_Supplied material_
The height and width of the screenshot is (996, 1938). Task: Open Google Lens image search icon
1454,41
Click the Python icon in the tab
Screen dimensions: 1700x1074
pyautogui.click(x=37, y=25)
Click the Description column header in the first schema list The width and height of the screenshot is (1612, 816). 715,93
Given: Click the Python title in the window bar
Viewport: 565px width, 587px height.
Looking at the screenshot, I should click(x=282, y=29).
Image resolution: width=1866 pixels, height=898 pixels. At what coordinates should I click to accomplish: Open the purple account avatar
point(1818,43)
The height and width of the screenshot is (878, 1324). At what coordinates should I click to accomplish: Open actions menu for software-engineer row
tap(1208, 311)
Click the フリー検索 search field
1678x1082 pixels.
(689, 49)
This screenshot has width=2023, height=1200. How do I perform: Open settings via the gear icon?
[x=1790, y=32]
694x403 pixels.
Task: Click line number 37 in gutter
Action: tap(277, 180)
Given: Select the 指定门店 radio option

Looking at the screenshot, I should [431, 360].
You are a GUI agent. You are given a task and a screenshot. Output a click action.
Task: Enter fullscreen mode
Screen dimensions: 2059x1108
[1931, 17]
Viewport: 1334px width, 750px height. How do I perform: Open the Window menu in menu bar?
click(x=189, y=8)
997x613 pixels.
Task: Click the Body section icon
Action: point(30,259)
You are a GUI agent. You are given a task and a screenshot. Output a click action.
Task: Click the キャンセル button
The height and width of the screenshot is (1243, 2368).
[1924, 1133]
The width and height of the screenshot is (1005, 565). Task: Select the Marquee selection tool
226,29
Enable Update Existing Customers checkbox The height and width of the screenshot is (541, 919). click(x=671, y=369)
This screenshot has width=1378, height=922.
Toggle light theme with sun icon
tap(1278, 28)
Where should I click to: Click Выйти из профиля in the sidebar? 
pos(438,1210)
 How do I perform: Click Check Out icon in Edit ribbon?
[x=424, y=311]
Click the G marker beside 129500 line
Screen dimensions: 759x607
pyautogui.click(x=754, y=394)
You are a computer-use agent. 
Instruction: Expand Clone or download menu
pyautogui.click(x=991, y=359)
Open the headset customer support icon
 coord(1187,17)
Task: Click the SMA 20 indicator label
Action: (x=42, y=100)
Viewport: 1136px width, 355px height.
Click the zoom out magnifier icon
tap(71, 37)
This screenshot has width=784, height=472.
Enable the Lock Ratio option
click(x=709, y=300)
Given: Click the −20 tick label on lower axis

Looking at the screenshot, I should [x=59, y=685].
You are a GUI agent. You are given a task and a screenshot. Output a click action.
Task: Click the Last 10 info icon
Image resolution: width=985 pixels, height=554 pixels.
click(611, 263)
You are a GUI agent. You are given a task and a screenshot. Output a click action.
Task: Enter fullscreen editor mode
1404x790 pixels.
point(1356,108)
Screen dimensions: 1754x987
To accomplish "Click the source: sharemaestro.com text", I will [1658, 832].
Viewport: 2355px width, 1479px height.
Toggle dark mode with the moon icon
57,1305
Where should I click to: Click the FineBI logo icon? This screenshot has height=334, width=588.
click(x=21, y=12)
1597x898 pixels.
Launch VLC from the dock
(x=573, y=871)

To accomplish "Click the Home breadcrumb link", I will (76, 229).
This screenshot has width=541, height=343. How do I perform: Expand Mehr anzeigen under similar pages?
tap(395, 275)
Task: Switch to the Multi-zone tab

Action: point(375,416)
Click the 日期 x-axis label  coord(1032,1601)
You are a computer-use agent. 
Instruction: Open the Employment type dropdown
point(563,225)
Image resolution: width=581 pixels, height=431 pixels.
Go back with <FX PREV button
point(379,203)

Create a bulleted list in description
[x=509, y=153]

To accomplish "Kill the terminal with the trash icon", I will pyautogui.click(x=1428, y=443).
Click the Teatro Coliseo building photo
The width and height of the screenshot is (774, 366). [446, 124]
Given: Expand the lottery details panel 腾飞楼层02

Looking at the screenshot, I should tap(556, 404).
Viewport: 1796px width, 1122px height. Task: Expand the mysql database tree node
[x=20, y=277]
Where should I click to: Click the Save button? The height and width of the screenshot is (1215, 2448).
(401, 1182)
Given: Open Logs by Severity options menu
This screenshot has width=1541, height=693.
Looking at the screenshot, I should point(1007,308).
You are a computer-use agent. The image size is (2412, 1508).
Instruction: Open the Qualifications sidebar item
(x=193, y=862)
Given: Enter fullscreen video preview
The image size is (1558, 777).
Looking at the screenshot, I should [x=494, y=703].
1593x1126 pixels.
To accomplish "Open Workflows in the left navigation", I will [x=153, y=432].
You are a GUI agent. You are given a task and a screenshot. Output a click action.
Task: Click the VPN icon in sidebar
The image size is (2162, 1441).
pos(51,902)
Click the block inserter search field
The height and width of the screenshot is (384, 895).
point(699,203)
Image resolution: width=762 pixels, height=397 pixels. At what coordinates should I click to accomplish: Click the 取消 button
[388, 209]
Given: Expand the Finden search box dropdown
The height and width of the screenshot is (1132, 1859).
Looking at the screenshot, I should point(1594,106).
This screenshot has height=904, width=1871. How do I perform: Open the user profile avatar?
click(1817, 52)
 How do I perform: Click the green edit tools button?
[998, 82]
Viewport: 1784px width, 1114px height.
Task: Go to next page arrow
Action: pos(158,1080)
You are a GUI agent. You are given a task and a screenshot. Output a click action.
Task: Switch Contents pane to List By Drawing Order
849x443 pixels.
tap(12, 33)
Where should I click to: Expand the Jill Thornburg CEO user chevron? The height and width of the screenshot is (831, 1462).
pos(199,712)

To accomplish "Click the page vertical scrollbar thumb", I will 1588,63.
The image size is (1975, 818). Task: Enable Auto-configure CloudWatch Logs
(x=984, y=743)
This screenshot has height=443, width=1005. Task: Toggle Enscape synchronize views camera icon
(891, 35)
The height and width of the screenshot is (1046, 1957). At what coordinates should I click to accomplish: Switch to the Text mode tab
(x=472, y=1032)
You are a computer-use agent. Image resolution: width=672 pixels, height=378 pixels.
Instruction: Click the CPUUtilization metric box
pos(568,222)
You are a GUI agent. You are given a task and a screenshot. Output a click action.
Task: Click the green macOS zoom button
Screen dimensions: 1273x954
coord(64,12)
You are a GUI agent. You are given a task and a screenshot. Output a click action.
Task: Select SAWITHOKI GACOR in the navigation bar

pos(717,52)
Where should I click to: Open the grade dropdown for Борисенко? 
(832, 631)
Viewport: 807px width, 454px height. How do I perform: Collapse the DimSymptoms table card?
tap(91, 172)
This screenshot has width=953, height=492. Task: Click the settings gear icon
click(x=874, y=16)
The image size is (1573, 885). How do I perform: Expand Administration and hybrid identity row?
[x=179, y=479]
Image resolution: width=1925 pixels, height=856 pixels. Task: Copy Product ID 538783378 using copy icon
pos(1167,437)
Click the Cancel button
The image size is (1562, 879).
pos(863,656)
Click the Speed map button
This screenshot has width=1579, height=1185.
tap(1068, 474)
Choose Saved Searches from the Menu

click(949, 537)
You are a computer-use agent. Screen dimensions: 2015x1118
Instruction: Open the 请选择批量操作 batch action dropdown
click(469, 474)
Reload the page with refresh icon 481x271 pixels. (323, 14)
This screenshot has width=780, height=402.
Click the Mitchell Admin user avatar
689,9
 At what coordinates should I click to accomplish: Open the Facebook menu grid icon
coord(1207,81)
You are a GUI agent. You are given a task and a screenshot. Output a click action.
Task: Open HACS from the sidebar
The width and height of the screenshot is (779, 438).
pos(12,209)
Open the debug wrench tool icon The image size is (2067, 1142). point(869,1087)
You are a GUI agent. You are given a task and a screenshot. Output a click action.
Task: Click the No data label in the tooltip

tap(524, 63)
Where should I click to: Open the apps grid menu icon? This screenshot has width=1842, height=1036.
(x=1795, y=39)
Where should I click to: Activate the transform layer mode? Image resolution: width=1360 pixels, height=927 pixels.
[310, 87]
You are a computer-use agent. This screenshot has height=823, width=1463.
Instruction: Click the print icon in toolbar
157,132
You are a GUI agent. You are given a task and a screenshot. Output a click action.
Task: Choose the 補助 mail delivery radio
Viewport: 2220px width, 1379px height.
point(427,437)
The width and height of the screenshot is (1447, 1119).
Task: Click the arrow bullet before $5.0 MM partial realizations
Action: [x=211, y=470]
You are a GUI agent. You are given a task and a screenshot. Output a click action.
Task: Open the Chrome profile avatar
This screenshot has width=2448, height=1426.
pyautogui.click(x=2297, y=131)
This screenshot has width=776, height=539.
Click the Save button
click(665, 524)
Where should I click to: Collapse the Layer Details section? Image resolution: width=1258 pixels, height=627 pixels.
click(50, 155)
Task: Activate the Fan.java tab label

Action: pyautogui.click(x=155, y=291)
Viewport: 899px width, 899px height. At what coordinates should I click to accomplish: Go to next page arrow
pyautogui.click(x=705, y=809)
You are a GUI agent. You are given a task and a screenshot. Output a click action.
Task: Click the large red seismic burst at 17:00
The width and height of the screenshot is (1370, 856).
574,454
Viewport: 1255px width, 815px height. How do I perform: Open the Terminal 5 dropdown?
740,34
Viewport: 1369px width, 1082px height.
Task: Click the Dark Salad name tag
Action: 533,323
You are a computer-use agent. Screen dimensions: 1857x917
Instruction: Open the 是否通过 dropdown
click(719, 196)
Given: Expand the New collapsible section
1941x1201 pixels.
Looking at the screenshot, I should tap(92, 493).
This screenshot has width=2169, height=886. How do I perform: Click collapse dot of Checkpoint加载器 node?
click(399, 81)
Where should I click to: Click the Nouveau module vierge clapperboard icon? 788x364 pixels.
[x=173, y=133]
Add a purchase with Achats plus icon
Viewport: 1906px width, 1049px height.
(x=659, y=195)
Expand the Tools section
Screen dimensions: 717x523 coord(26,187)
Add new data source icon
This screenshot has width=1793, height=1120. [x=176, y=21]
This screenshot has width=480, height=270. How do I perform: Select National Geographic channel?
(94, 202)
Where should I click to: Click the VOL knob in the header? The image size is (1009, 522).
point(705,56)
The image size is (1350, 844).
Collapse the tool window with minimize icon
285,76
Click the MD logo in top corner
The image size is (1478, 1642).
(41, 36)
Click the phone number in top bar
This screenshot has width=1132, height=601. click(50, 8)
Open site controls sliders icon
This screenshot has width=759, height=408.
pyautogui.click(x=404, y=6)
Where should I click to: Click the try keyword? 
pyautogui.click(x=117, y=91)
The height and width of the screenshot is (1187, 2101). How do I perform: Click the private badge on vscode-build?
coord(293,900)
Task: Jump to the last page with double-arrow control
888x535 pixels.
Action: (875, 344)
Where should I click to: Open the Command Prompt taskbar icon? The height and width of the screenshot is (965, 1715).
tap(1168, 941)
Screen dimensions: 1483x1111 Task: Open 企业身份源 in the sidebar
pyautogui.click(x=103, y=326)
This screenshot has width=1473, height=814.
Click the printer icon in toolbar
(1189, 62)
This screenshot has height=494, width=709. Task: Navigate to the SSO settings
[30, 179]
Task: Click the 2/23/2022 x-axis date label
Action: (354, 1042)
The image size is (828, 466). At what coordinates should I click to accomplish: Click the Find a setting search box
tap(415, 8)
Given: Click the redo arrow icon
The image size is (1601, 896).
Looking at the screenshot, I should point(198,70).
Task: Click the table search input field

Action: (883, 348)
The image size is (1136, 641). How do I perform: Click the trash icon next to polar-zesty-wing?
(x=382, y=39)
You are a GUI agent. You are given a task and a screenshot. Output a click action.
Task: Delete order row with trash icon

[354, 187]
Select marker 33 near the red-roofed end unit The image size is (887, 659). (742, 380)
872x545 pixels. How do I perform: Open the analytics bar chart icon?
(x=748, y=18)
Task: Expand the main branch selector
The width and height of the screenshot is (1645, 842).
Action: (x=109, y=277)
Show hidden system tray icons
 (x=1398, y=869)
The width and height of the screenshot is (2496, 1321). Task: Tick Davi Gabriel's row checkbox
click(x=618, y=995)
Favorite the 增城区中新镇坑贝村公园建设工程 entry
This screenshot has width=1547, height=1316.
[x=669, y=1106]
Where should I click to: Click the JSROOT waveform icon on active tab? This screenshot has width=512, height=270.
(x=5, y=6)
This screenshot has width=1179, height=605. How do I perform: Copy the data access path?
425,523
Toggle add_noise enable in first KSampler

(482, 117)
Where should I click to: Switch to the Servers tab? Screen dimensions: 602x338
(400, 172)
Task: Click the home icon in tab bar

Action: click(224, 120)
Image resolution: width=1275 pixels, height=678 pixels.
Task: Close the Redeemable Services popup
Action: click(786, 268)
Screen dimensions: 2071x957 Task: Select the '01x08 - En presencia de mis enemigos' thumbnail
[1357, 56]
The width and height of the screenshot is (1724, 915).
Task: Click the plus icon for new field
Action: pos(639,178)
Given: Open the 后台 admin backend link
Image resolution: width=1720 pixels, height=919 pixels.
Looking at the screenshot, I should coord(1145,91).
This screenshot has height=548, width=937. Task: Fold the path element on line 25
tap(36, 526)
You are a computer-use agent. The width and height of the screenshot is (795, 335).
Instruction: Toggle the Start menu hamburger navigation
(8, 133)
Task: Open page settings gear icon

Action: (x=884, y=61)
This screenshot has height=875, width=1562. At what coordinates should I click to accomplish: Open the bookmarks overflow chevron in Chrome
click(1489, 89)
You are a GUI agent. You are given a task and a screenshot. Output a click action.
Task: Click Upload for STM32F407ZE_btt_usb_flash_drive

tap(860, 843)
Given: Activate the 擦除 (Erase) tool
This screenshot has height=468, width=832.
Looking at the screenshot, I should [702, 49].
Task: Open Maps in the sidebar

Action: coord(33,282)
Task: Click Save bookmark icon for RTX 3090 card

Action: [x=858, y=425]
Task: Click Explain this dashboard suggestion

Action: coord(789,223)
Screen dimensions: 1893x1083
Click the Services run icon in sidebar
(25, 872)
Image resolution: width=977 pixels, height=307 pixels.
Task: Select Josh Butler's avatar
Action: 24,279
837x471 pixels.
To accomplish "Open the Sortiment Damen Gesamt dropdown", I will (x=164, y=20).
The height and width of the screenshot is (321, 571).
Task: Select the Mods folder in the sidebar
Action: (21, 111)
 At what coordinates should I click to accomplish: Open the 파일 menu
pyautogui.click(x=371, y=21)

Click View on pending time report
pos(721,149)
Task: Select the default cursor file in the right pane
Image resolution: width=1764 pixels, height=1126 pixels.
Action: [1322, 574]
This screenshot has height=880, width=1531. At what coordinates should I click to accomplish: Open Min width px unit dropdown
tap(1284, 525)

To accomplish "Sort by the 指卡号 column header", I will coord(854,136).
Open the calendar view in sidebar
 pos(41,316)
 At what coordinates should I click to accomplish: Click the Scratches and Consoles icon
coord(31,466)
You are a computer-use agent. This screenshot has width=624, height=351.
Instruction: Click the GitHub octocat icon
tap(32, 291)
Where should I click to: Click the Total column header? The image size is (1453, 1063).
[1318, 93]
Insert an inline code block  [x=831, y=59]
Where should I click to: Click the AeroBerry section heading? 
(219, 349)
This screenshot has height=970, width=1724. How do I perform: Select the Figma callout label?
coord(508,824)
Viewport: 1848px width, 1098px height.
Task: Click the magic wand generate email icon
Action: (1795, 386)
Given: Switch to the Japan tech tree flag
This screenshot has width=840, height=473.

_Exercise directions_
In the entries above, find the line holding "Click the Mitchell Admin user avatar" and the line holding "has height=823, width=1463."; print both of them and every line between, exactly, and nothing else.

_Response box_
Click the Mitchell Admin user avatar
689,9
 At what coordinates should I click to accomplish: Open the Facebook menu grid icon
coord(1207,81)
You are a GUI agent. You are given a task and a screenshot. Output a click action.
Task: Open HACS from the sidebar
The width and height of the screenshot is (779, 438).
pos(12,209)
Open the debug wrench tool icon The image size is (2067, 1142). point(869,1087)
You are a GUI agent. You are given a task and a screenshot. Output a click action.
Task: Click the No data label in the tooltip

tap(524, 63)
Where should I click to: Open the apps grid menu icon? This screenshot has width=1842, height=1036.
(x=1795, y=39)
Where should I click to: Activate the transform layer mode? Image resolution: width=1360 pixels, height=927 pixels.
[310, 87]
You are a computer-use agent. This screenshot has height=823, width=1463.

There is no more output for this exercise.